Le Maroc enfin disposé à exporter ses énergies renouvelables

27
Mai
Le Maroc enfin disposé à exporter ses énergies renouvelables

Le Maroc, qui dispose d’un énorme potentiel en matière d’énergies renouvelables, a mis en place un cadre législatif pour faciliter son exportation vers l’Europe, a affirmé, jeudi à Bruxelles, M. Abderrahim El Hafidi, Directeur de l’électricité et des énergies renouvelables au ministère de l’Energie, des Mines, de l’Eau et de l’Environnement. 

Intervenant dans le cadre d’une conférence euro-méditerranéenne sur l’énergie, organisée au Parlement européen, le responsable marocain a souligné qu’avec 25.000 mégawatts onshore pour l’éolien et 6,5 kilowatts par m² par jour pour le solaire, le Maroc dispose de l’un des potentiels en matière d’énergies renouvelables, les plus élevés au niveau mondial.

Le marché local ne peut pas absorber toute cette énergie et la meilleure manière de valoriser ce potentiel énergétique est de développer l’exportation, a-t-il indiqué lors de cette rencontre qui a pour thème « Union européenne-Union pour la Méditerranée : un avenir énergétique durable en commun ».

Le Maroc a mis en place « tous les ingrédients nécessaires » pour faciliter et rendre possible cette opération d’export, avec notamment un cadre législatif et règlementaire très attractif, a-t-il dit, ajoutant à cet égard que la Loi 13-09 offre la possibilité d’exporter de l’électricité d’origine renouvelable par l’utilisation du réseau électrique national de transport et des interconnexions.

« Nous sommes en discussions avec nos partenaires européens, notamment allemands, français, italiens et espagnols, qui ont manifesté un intérêt de participer au développement des projets d’exportation, pour identifier un projet concret en vue de tester tous les mécanismes au niveau de l’export : mécanismes contractuels, financiers, juridiques.. », a souligné M. El Hafidi.

Des négociations sont également menées pour trouver les modalités d’application de l’article 9 de la Directive européenne qui permet aux pays de l’UE d’importer de l’énergie verte, notamment des pays de l’Afrique du Nord comme le Maroc, a-t-il ajouté.

Cette opération d’exportation a besoin d’un soutien à tous les niveaux : un soutien politique pour accélérer le processus d’accords intergouvernementaux, et aussi d’un soutien financier, a souligné le responsable marocain.

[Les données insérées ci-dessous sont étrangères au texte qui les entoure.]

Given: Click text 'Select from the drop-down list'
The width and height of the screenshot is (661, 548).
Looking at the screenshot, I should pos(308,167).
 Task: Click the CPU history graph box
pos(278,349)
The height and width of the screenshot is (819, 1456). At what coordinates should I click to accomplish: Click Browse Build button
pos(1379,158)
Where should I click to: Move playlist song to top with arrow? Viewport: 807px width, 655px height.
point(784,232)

Le Maroc a lancé le premier projet solaire, qui a eu un succès extraordinaire en matière de procédure, de transparence et de visibilité, a-t-il indiqué, soulignant que le pays, qui dispose d’un savoir-faire à travers les projets déjà réalisés dans les filières éolienne et solaire, veut développer et maitriser cette technologie renouvelable, et s’ouvrir à d’autres marchés qui sont demandeurs de l’énergie comme les marchés africains.

Cette conférence, organisée par le consortium industriel Medgrid, a pour objectif d’ouvrir de nouvelles voies aux échanges d’électricité entre l’Europe et les pays du sud et de l’est de la méditerranée, et accompagner les projets d’interconnexions dans le bassin méditerranéen.

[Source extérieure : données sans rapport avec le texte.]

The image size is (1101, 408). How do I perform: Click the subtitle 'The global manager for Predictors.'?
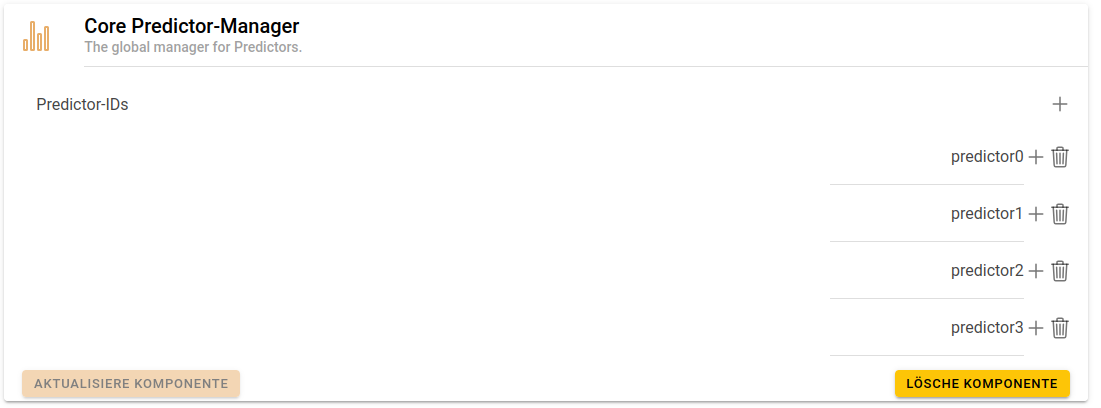(193, 47)
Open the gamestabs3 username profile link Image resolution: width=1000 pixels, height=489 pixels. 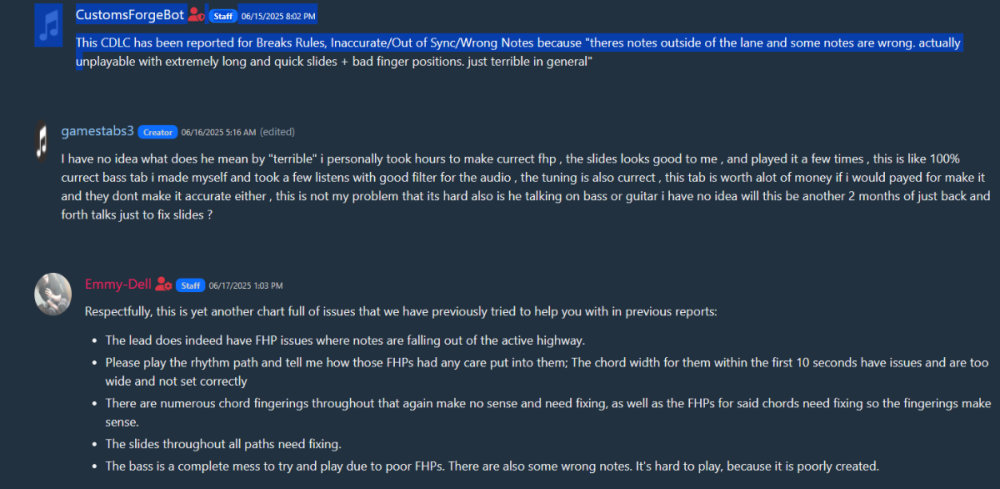(x=97, y=131)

Elle offre également l’occasion pour les différents intervenants de présenter le contexte socio-économique et les enjeux politiques de la coopération énergétique entre l’UE et les pays du sud et de l’est de la Méditerranée, en mettant en perspective les projets d’interconnexions électriques méditerranéennes.

Lancé en juillet 2010, Medgrid est un consortium industriel créé pour promouvoir et faciliter le développement d’un réseau d’interconnexion méditerranéen cohérent avec les ambitions du Plan solaire méditerranéen.

Il associe des partenaires clés des secteurs de la production, du transport et de la distribution d’électricité ainsi que du financement d’infrastructures et des services, et réunit actuellement plus d’une vingtaine d’entreprises d’origine marocaine, égyptienne, syrienne, jordanienne, française, allemande, espagnole et italienne.